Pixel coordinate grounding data
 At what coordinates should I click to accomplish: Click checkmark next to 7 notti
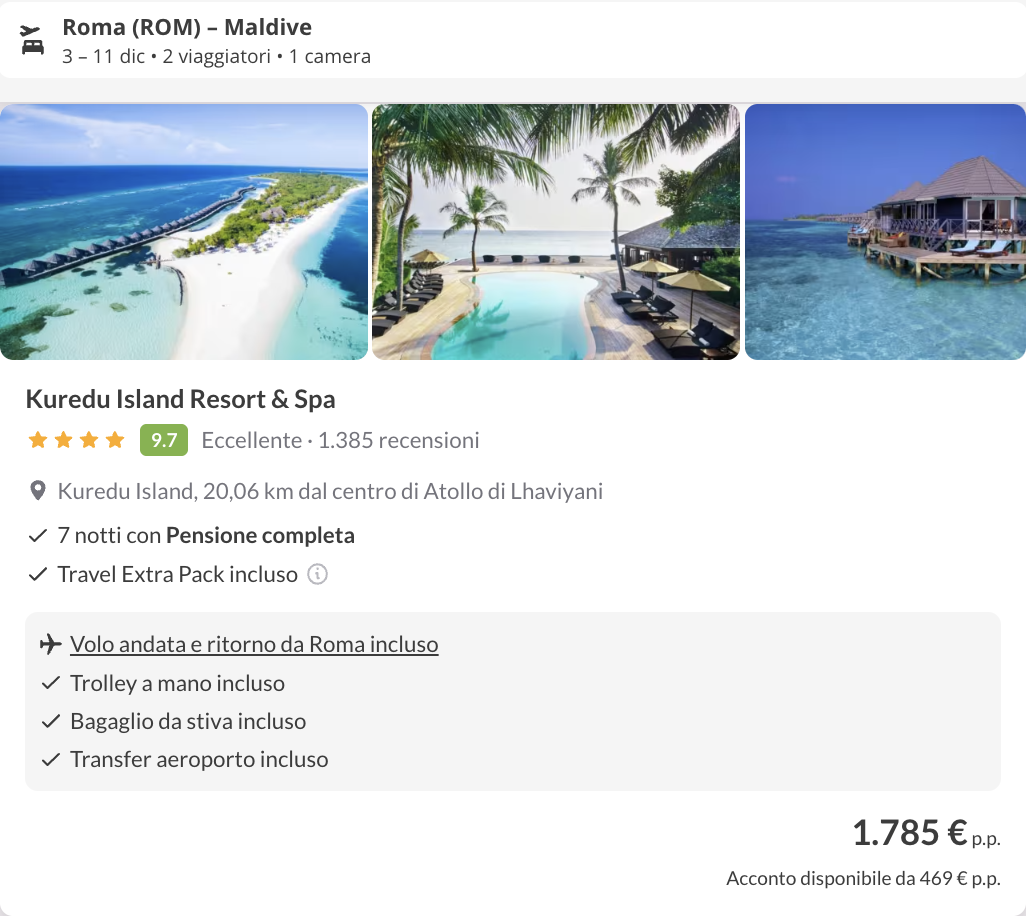click(x=38, y=536)
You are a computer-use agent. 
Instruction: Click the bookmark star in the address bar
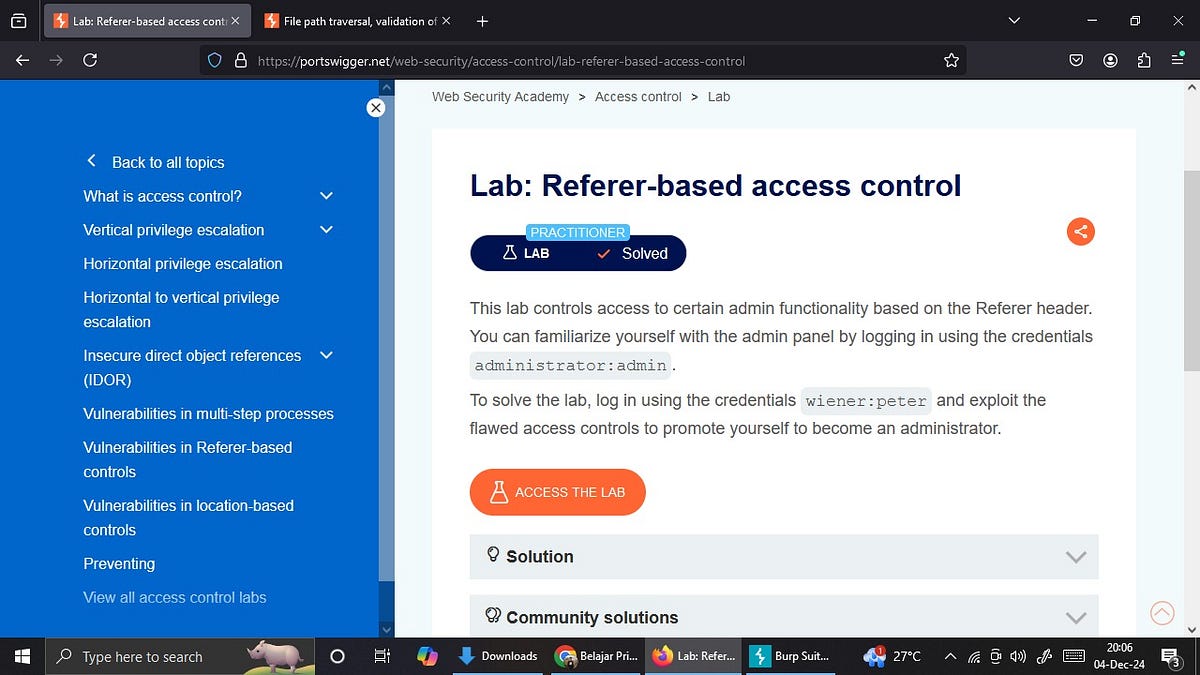pyautogui.click(x=951, y=60)
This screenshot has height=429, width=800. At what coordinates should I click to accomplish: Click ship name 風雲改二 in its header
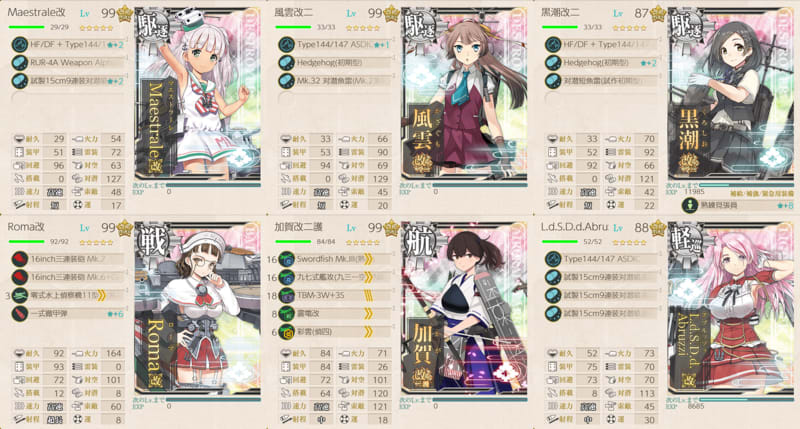pos(293,12)
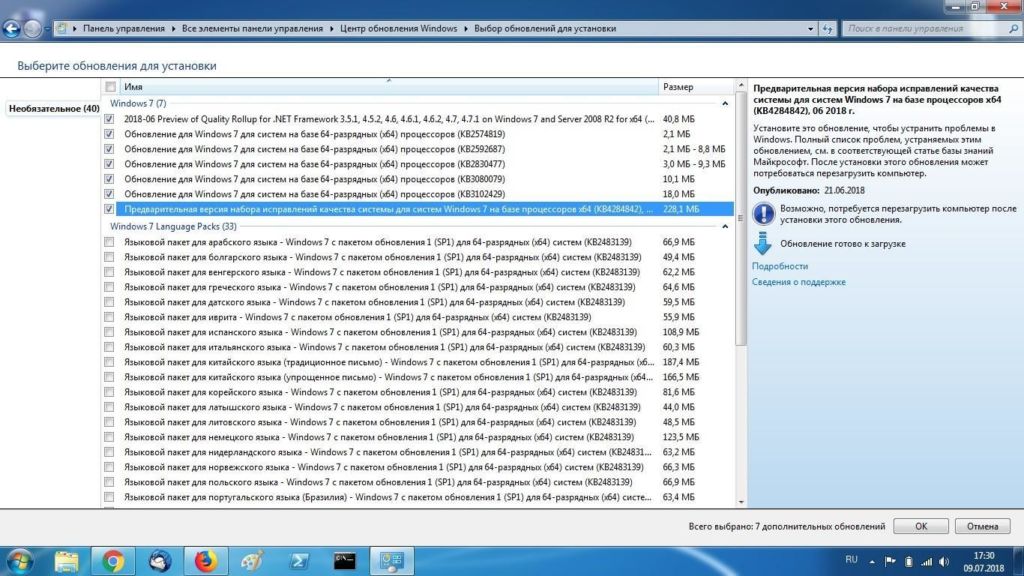Screen dimensions: 1024x576
Task: Open Google Chrome from the taskbar
Action: [113, 561]
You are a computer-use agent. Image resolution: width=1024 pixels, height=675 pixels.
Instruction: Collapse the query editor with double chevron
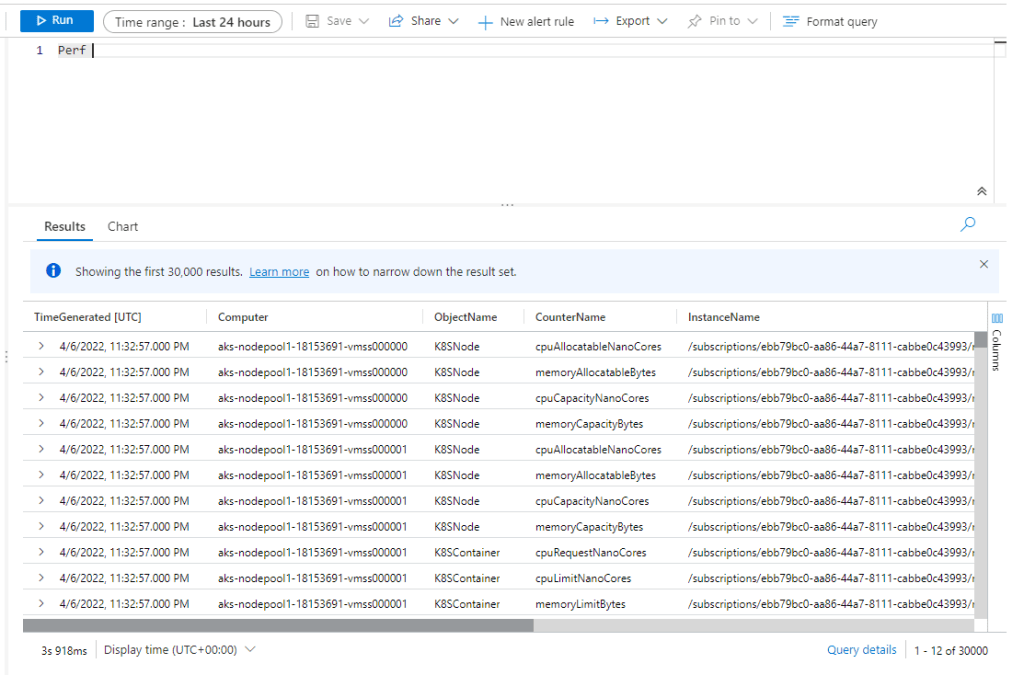pos(981,191)
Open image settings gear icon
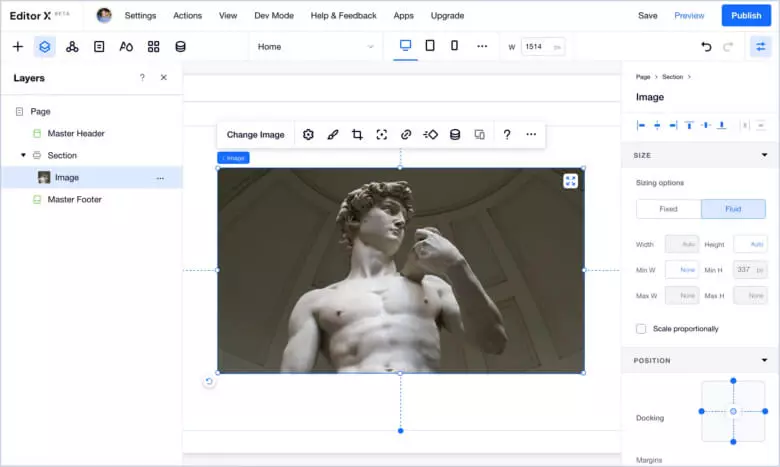 308,135
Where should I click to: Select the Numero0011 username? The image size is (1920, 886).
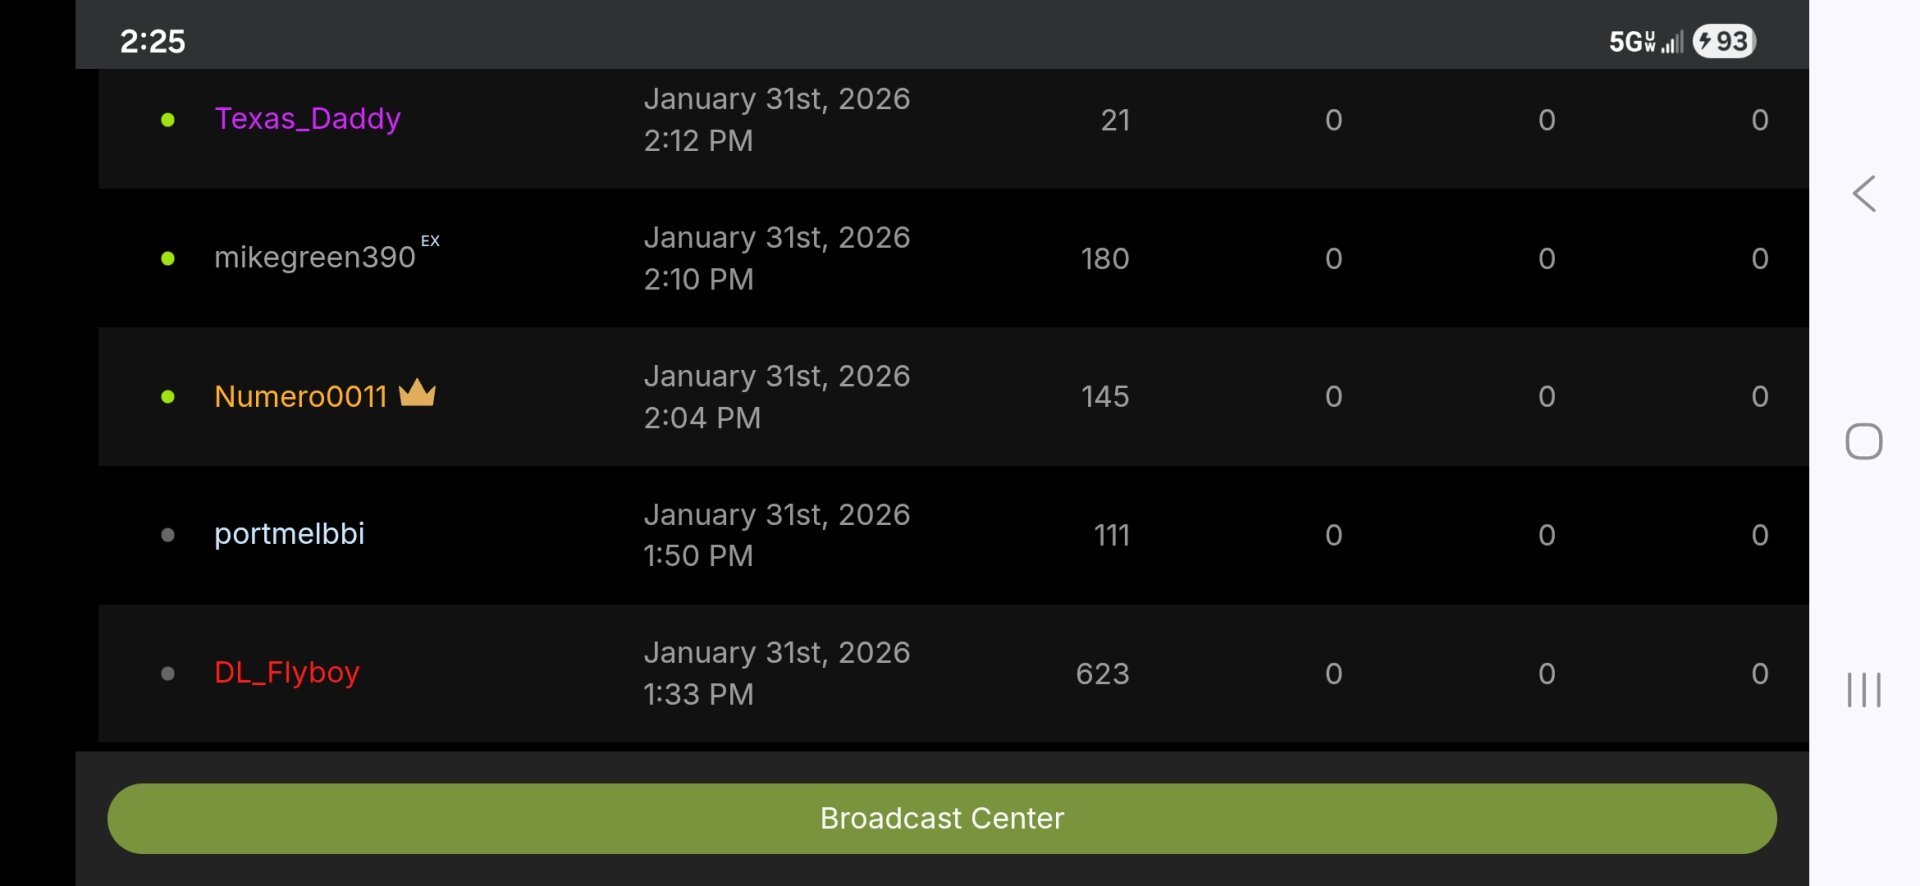coord(300,397)
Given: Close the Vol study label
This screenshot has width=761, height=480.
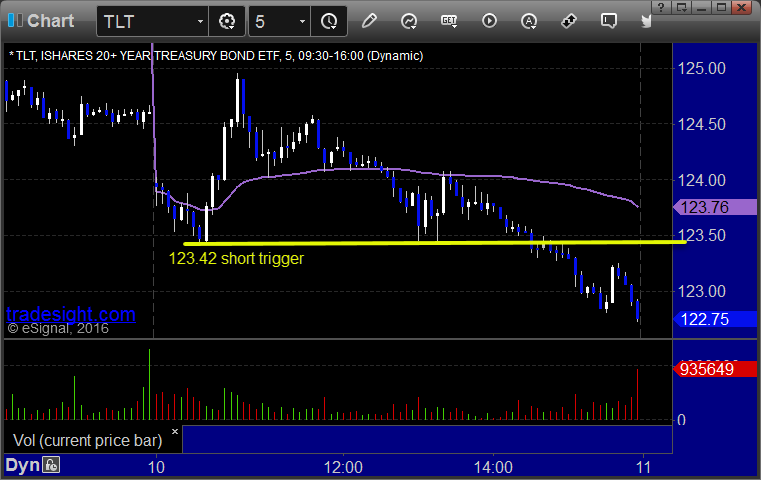Looking at the screenshot, I should 175,431.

**Task statement**
Each line above is to be copied exactly, and the pictures are to be dropped.

**Written answer**
 At what coordinates should I click to accomplish: Click checkmark next to 7 notti
click(x=38, y=536)
You are a computer-use agent. 
Instruction: Click the bookmark star in the address bar
pyautogui.click(x=951, y=60)
This screenshot has height=429, width=800. At what coordinates should I click to accomplish: Click ship name 風雲改二 in its header
pos(293,12)
Screen dimensions: 1024x576
Task: Open Google Chrome from the taskbar
Action: [113, 561]
You are a computer-use agent. Image resolution: width=1024 pixels, height=675 pixels.
Instruction: Collapse the query editor with double chevron
pos(981,191)
Open image settings gear icon
 308,135
Where should I click to: Select the Numero0011 username? The image size is (1920, 886).
coord(300,397)
Given: Close the Vol study label
This screenshot has width=761, height=480.
Looking at the screenshot, I should 175,431.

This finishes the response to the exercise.